Seed development is sensitive to parental dosage, with excess maternal or paternal genomes creating reciprocal phenotypes. Paternal genomic excess frequently results in extensive endosperm proliferation without cellularization and seed abortion. We previously showed that loss of the RNA polymerase IV gene NUCLEAR RNA POLYMERASE D1 (NRPD1) in tetraploid fathers represses seed abortion in paternal excess crosses. Here, we show genetically that RNA-directed DNA methylation (RdDM) pathway activity in the paternal parent is sufficient to determine the viability of paternal excess Arabidopsis (Arabidopsis thaliana) seeds. We compared transcriptomes, DNA methylation, and small RNAs from the endosperm of seeds from balanced crosses (diploid × diploid) and lethal (diploid × tetraploid) and viable paternal excess crosses (diploid × tetraploid nrpd1).
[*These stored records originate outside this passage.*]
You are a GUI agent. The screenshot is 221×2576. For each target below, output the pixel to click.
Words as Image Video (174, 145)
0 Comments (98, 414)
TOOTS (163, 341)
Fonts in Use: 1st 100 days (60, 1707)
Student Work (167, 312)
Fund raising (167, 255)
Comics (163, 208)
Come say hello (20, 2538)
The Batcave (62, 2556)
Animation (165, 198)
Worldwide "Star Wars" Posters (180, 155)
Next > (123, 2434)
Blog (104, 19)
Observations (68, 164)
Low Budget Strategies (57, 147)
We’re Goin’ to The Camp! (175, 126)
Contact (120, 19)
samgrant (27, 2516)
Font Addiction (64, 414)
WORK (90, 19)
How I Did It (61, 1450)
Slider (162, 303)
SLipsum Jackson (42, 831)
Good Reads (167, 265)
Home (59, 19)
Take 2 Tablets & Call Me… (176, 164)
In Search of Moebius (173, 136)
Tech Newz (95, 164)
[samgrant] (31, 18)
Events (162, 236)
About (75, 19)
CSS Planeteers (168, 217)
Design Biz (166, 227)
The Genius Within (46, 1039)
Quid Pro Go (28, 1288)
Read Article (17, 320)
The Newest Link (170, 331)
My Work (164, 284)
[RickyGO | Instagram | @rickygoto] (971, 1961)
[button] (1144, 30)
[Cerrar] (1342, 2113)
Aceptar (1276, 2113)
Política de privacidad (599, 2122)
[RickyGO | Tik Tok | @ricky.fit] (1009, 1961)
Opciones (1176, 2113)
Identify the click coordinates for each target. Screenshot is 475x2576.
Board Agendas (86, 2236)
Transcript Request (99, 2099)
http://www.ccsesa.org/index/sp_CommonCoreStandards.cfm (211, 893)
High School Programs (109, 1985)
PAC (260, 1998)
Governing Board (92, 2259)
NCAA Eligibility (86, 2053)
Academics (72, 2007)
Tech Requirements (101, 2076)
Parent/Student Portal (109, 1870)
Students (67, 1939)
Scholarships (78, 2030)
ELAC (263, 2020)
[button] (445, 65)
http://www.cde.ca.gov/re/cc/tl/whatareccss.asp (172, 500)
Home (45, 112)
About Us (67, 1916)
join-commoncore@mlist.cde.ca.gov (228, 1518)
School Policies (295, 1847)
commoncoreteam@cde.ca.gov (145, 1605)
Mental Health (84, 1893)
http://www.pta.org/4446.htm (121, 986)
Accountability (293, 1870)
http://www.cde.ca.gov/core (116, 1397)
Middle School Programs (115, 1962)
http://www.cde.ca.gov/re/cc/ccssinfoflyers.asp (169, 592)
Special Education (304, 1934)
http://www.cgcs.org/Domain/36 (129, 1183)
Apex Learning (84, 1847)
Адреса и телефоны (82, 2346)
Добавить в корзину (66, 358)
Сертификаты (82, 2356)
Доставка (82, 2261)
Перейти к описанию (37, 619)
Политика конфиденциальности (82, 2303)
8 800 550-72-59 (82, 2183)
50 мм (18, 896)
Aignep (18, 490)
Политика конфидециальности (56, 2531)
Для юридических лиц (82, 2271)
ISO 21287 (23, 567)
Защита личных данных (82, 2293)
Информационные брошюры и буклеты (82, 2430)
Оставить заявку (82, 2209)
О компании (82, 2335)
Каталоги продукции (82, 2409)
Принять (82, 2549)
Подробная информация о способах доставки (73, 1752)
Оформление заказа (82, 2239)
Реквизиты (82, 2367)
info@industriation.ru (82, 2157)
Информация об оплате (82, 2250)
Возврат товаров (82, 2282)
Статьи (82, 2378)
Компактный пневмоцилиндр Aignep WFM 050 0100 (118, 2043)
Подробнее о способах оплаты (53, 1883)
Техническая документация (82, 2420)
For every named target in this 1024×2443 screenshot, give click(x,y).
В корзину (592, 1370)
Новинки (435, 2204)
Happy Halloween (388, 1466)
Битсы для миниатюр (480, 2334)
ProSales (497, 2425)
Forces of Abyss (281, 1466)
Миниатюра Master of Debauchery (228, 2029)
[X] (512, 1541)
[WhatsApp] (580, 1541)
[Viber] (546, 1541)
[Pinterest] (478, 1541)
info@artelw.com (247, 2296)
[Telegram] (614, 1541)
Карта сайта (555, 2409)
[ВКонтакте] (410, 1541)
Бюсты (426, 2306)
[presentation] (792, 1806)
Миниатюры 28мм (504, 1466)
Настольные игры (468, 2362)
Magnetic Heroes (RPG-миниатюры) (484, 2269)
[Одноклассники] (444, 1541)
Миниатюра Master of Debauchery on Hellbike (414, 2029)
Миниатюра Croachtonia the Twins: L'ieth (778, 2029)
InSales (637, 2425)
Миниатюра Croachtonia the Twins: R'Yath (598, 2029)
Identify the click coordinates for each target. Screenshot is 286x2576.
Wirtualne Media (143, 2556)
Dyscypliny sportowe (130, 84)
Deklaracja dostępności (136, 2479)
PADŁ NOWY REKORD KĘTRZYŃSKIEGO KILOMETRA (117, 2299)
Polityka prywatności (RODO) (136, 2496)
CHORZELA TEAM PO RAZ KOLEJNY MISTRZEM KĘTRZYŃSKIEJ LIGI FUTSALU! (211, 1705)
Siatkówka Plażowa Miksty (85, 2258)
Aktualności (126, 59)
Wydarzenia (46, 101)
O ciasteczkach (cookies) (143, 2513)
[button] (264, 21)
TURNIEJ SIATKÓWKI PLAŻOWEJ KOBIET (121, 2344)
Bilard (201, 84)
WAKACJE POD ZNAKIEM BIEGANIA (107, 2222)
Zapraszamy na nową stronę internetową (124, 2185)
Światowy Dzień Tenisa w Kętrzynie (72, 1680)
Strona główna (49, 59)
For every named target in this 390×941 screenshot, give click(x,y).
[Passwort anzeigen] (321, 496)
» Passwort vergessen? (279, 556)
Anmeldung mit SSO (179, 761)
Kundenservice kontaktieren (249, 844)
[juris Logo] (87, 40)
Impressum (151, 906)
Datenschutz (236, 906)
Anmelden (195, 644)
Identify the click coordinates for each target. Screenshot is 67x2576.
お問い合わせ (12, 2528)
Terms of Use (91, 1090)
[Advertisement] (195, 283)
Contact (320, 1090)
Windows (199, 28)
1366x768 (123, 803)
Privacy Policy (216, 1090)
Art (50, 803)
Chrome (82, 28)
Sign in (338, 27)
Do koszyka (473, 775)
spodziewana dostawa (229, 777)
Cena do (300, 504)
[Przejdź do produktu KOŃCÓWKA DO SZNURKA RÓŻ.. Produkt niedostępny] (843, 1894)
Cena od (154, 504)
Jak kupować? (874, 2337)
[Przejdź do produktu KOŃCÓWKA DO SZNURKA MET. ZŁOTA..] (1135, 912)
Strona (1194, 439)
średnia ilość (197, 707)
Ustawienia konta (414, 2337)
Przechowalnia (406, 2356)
Endosperms from both lethal and viable paternal excess seeds share widespread transcriptional and DNA methylation changes at genes and transposable elements. Interploidy seed abortion is thus unlikely to be caused by transposable elements or imprinted gene misregulation, and its repression by the loss of paternal RdDM is associated with only modest gene expression changes. Finally, using allele-specific transcription data, we present evidence for a transcriptional buffering system that increases the expression of maternal alleles and represses paternal alleles in response to excess paternal genomic dosage. These findings prompt reconsideration of models for dosage sensitivity in endosperm.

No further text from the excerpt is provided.